Dr. Louis Wulfekuhler agreed to the indefinite restriction and left the state.

He worked at Ho's Physician Services. Williamsburg Police say the office was always full with 15 to 20 patients at a time.

"One of the red flags was I started seeing vehicles from three to four counties away," said Wayne Bird, Williamsburg Police Chief.

The police chief says citizens were complaining of loved ones getting too many pain pills at the doctor's office. Bird says the coroner said overdose victims had pills from Dr. Louis Wulfekuhler, so they started surveillance and found people in the parking lot under the influence.

"One man had 120 hydrocodone prescribed, that's a lot of hydrocodone prescribed to one patient, and I don't know the medical background we're dealing with, but most people didn't appear to be in any chronic pain at all. They were just high," said Bird.

The Kentucky Board of Medical Licensure investigated and decided the doctor was over-prescribing.

The report states Dr. Wulfekuhler did not use KASPER to determine whether or not the patient should receive painkillers. The report states he also did not use urine drug screens to see if patients were abusing the pills or under the influence.

Dr. Wulfekuhler agreed to an indefinite restriction of his license. Under the agreement, he cannot diagnose or treat patients in Kentucky.

"There's no excuse for it. Doctors take an oath to protect lives and save lives, not to kill people, and that's what's going on," said Karen Kelly with Operation UNITE.

In state records, Dr. Wulfekuhler's attorney says he used to be an oncologist and work with cancer patients. The attorney says Dr. Wulfekuhler did not realize patients at Ho Physician Services were seeking painkillers to abuse.
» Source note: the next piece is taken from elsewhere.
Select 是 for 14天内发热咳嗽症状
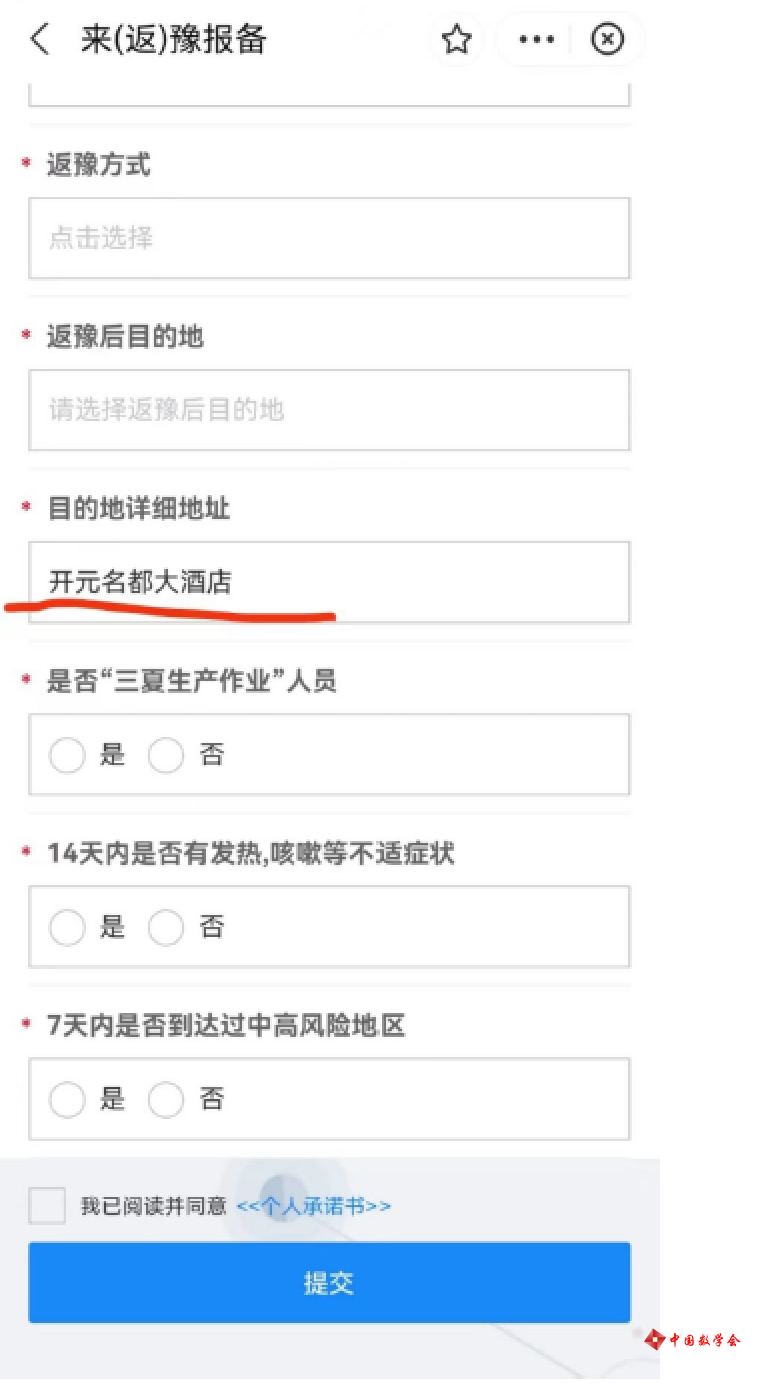The image size is (765, 1384). click(67, 927)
"I think that's a phony excuse. That's a lie. I think if you're prescribing to people with addiction you're going to know it," Kelly said.

Dr. Wulfekuhler has moved to Michigan.

If Wulfekuhler violates the agreed order of indefinite restriction, his license will be suspended.

If the doctor wants to practice medicine anywhere in Kentucky again, he will have to seek permission from the medical licensure panel.